WORK REQUEST:
With the pictures left out, restate exactly the part below that opens with the line containing "The image size is (402, 225)." and closes with the line containing "The image size is (980, 536).".

___ DATA TO EXAMINE ___

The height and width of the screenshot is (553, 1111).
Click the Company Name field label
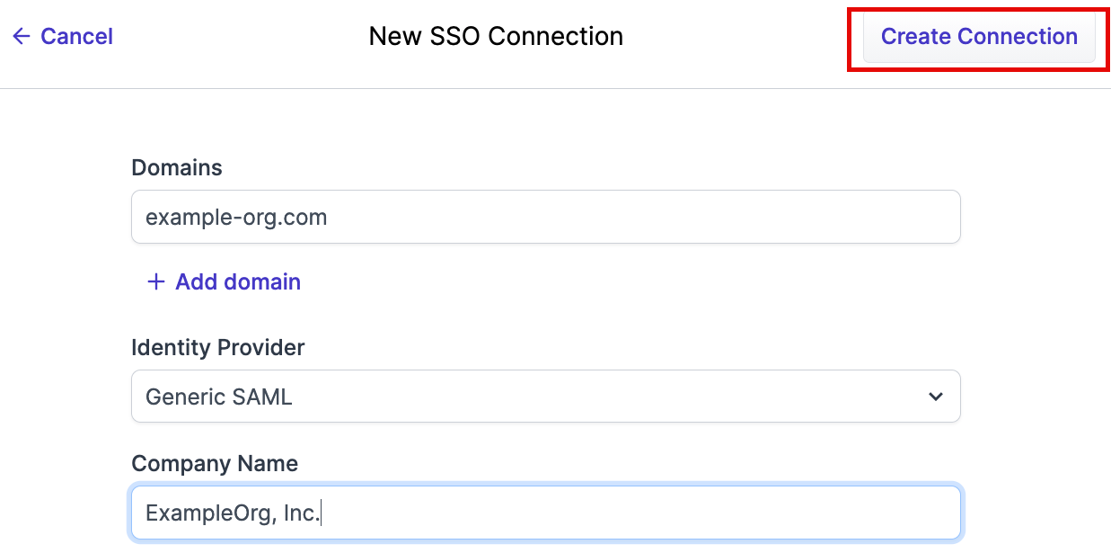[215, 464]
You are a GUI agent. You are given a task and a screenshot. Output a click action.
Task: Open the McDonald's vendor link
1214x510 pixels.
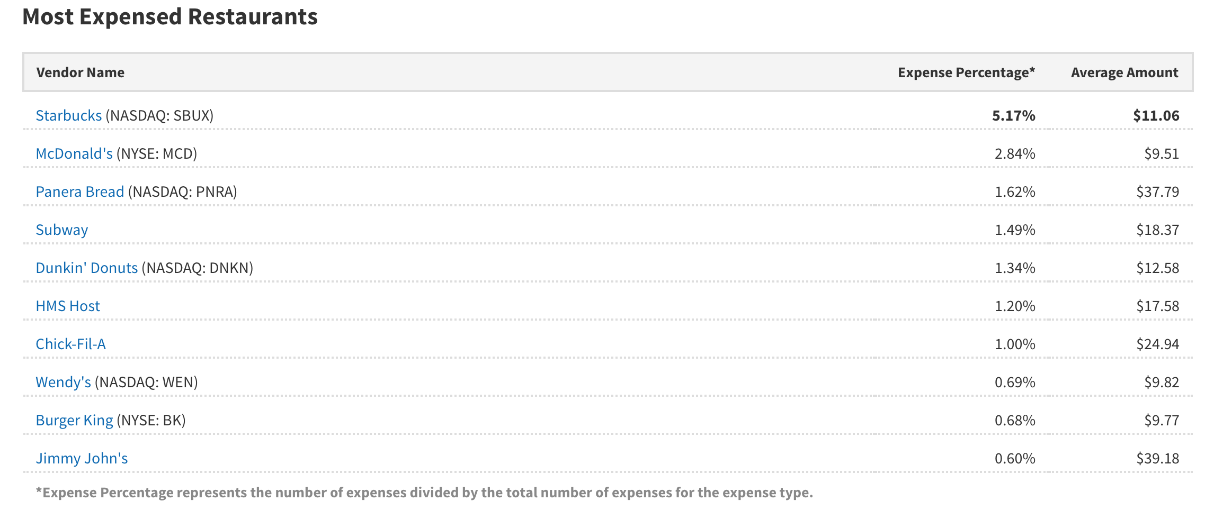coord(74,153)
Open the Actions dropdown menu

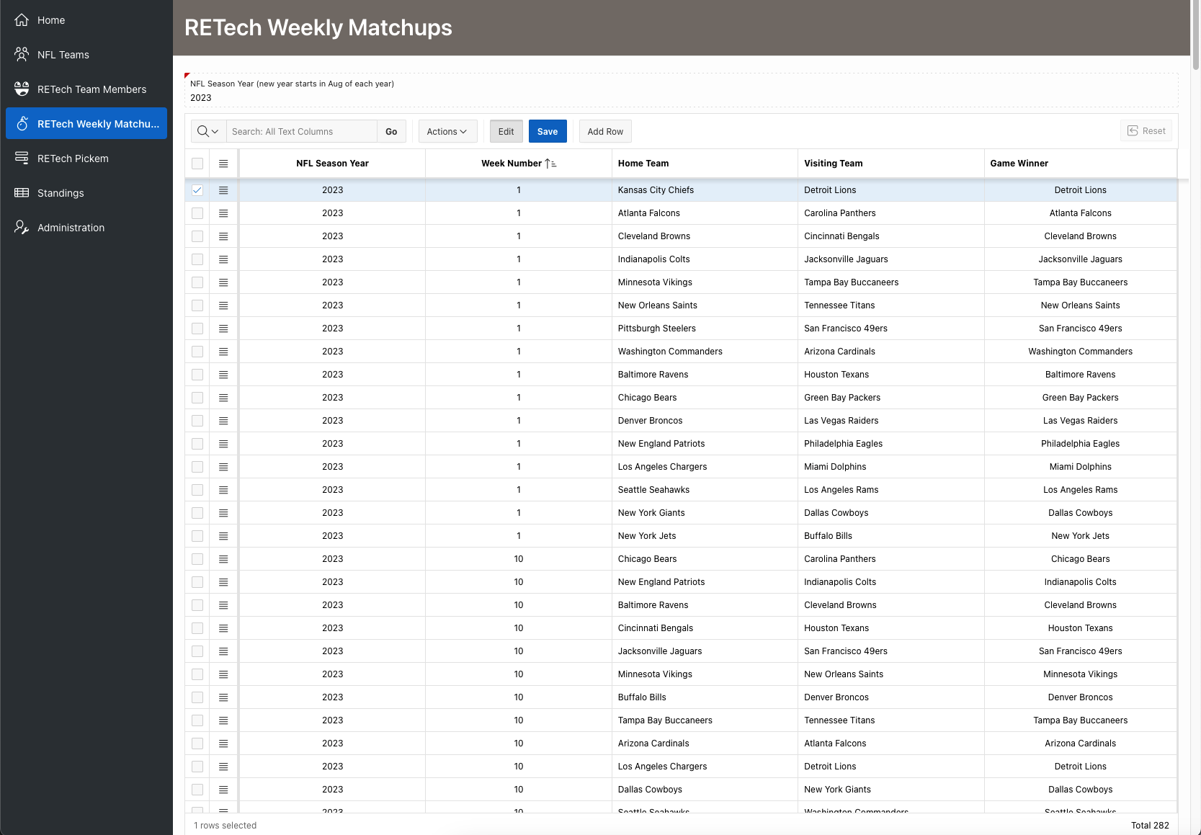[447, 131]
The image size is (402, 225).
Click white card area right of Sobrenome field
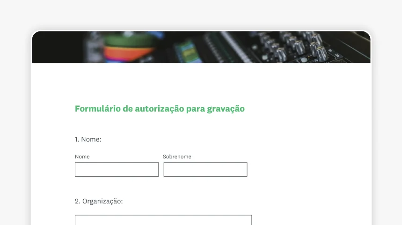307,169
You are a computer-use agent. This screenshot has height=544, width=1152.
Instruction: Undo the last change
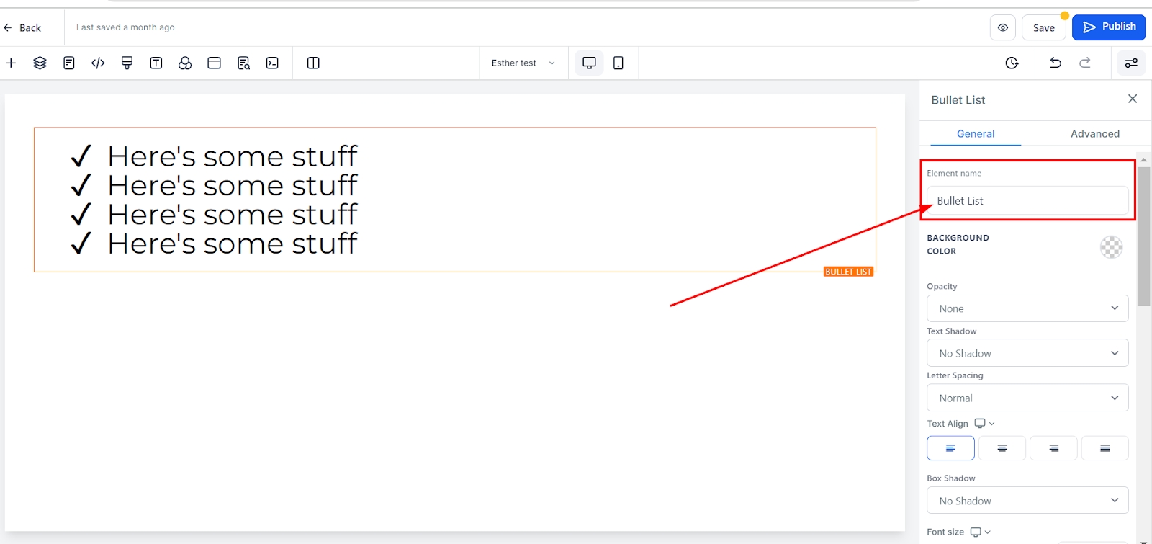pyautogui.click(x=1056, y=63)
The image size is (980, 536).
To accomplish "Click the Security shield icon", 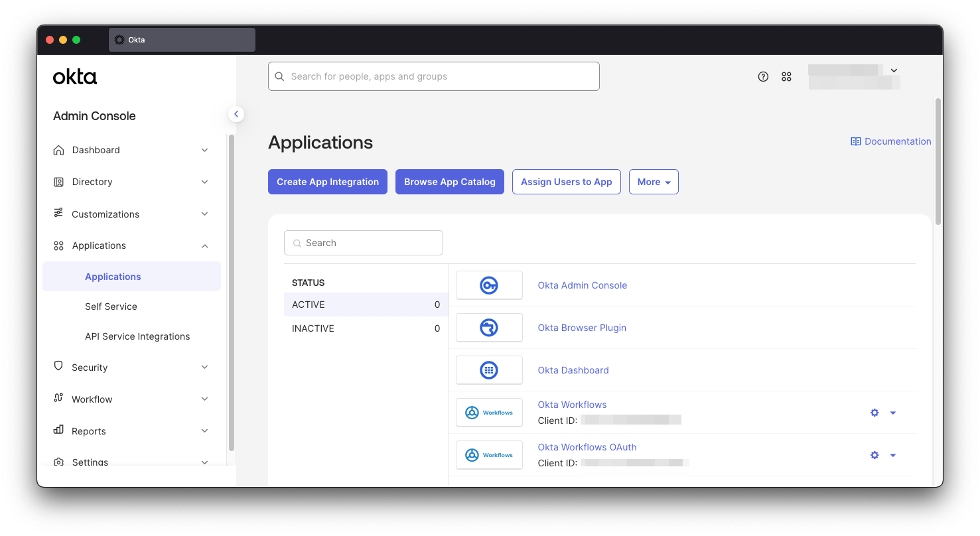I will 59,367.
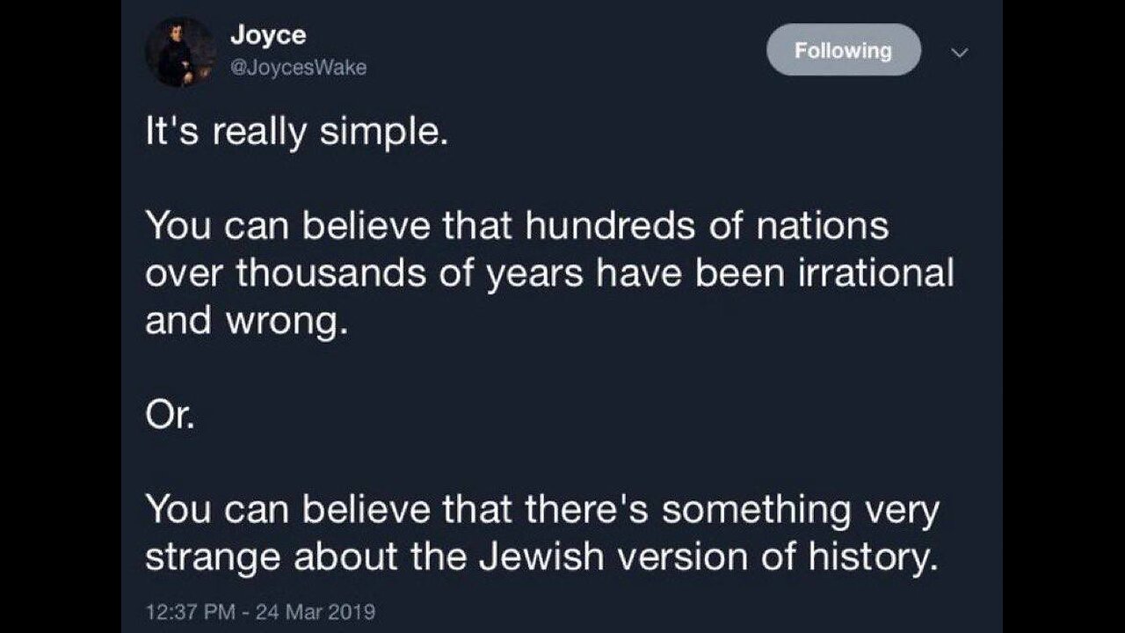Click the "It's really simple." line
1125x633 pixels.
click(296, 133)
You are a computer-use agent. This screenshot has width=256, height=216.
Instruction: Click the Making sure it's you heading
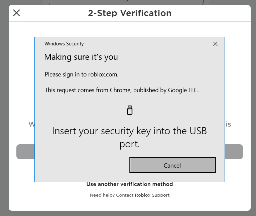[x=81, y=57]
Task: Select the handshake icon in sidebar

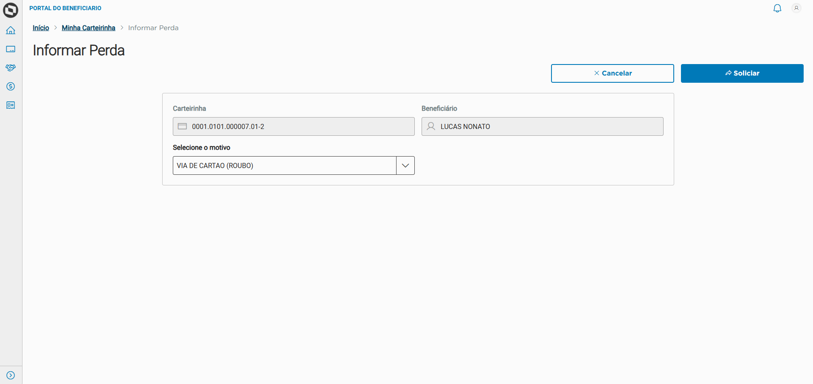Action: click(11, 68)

___

REPLY TO THE TASK:
The image size is (402, 225).
Click white card area right of Sobrenome field
307,169
You are a computer-use agent. This screenshot has height=544, width=1152.
Instruction: Undo the last change
pyautogui.click(x=1056, y=63)
The image size is (980, 536).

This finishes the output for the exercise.